The aim of our project dealing with alternative indicators is to promote, encourage the establishment and the application of complex statistical indexes that indicate realistically the levels of development and sustainability within the society, helping authorities to make well-informed decisions. In order to lay the foundations for these indicators we ordered two researches in the year 2010.
We commissioned the Institute of Ecology and Botany of the Hungarian Academy of Sciences to research the development of the ecological capital of Hungary over the past hundred and fifty years. The result of the research shows a worse picture than expected: summarizing the data we can see that Hungary has lost at least 60% of its natural capital in this period.
The other research was conducted by the Institute of Behavioural Sciences of the Semmelweis University. They compared certain main indicators of economic growth and social welfare in the past decades. According to this research, there is rather little interrelation that can be observed between these two; respectively important sets of indicators, for example trust among people has significantly decreased unfortunately in the recent years, during the period when economic growth was still tangible.
An important common lesson to be drawn from the sometimes surprising results of the two researches is the confirmation of our opinion that a great deal of extra information could be delivered for the decision-makers by regularly performing such examinations. These investigations could support decision-making on all levels in an easy to understand way and thus facilitate the decision processes.

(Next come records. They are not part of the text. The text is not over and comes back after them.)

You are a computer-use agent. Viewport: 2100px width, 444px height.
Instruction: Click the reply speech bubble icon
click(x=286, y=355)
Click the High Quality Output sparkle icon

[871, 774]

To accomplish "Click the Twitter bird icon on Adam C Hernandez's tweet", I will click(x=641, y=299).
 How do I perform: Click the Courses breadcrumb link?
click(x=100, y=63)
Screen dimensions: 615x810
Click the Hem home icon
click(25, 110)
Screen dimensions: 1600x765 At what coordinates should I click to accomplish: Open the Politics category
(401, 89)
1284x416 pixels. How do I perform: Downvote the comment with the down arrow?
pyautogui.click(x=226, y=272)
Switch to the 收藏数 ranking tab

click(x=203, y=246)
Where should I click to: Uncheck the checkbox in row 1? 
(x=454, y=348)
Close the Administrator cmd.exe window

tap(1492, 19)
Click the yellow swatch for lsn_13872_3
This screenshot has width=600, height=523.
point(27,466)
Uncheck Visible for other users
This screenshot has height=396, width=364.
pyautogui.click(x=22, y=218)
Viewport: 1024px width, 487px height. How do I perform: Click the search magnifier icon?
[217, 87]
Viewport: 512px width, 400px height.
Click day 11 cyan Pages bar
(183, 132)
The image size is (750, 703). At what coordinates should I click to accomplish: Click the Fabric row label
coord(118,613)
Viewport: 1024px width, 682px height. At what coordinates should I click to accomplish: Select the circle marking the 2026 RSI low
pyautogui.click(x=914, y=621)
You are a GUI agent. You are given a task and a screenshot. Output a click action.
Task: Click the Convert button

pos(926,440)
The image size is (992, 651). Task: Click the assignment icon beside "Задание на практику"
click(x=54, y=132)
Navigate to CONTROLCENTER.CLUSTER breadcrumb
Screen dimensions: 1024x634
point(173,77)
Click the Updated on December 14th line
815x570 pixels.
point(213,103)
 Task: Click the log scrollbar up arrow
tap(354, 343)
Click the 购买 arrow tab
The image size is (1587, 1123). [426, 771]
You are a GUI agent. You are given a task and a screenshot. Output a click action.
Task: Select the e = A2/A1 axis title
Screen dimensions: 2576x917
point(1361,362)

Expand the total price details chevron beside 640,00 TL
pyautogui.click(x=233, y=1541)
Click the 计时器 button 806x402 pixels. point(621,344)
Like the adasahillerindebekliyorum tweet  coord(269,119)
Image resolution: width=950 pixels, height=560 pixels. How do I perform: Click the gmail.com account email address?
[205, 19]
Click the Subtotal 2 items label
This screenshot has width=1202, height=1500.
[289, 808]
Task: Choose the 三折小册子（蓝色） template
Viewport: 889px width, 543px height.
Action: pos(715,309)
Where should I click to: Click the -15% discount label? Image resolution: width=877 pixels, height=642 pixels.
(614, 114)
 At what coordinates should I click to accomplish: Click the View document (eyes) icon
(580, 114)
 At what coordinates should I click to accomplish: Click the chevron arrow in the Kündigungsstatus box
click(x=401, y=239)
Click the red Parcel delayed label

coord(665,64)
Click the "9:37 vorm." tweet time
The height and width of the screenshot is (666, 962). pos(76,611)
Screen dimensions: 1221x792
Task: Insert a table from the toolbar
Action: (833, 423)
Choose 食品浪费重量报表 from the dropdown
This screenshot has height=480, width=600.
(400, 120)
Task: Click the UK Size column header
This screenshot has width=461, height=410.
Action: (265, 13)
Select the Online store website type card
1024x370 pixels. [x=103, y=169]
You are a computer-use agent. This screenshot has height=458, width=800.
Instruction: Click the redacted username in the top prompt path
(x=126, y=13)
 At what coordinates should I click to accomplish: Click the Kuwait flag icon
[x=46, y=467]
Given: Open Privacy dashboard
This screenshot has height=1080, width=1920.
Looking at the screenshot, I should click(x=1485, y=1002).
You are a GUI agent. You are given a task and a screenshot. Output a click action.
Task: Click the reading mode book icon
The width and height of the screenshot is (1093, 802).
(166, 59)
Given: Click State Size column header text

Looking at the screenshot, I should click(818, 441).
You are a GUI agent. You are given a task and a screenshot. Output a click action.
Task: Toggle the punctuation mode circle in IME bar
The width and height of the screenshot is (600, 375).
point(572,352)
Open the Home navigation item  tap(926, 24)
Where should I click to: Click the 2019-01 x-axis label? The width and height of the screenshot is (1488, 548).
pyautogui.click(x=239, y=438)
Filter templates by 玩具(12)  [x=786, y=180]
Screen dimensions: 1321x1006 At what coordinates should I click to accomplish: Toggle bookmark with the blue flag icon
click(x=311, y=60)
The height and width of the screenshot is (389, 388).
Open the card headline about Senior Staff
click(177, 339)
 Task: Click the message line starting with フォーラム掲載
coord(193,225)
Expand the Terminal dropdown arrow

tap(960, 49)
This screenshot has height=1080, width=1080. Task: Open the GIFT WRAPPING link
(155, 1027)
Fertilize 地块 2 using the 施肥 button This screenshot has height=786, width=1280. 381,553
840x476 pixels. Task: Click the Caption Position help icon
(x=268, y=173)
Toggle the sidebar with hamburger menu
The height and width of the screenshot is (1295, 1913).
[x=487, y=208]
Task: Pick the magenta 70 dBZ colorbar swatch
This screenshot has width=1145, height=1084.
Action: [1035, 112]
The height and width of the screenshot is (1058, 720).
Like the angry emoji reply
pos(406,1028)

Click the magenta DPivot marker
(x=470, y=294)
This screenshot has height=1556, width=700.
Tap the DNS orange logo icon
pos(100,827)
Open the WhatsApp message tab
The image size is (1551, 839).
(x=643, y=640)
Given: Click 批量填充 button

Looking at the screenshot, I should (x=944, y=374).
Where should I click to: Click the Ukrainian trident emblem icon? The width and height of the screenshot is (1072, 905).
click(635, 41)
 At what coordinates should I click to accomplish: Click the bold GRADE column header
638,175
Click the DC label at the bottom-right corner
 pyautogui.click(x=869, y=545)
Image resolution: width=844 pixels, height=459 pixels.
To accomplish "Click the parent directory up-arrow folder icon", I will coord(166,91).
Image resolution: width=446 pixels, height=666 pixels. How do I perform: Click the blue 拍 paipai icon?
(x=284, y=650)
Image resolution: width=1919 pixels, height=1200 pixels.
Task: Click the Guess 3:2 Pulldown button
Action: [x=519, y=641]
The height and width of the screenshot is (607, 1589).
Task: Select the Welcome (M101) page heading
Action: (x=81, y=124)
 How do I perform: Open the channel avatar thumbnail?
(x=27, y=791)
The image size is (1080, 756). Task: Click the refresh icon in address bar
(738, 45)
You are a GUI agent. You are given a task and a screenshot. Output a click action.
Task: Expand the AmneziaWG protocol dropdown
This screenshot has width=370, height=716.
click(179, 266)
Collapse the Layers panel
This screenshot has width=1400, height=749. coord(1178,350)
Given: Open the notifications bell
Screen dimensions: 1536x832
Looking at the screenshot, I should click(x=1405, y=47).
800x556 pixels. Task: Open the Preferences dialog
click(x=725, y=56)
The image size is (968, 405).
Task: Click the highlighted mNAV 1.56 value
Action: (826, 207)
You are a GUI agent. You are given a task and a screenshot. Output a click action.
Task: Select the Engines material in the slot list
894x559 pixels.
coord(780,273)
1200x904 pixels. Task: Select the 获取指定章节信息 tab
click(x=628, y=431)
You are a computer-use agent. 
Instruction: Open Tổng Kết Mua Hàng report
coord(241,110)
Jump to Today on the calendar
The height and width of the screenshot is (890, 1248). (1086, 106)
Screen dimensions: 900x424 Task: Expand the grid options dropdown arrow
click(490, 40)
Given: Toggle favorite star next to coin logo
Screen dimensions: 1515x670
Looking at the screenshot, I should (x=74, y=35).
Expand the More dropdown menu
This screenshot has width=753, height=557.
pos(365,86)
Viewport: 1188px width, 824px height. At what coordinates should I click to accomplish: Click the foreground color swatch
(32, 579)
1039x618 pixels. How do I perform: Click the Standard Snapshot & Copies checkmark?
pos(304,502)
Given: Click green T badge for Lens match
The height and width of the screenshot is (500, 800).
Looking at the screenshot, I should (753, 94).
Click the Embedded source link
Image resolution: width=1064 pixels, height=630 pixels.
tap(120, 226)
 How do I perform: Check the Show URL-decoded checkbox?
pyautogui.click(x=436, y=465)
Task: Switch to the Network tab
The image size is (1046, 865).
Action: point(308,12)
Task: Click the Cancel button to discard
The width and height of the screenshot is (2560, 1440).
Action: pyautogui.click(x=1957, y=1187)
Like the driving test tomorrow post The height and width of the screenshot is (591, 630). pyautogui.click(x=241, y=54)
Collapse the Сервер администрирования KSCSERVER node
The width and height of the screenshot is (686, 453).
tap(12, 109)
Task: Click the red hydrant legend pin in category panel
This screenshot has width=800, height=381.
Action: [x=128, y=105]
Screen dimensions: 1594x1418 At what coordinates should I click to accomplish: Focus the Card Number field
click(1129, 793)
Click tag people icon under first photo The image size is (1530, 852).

This was one of the reasons why we started, and would like to continue to promote in the future as well, the dialogue between the state sector and the scientific communities. This initiative helps to create and apply as soon as possible the extended family of indicators that helps to interpret and implement on a system level the demand for sustainable development. This way we can finally precisely trace on the national level, as well as on the level of the individual measures the impact of decisions on the ecological and social system. For this purpose we continuously cooperate among others with the Central Statistical Office, the State Audit Office, several renowned research groups, and also with the international institutions interested in this topic.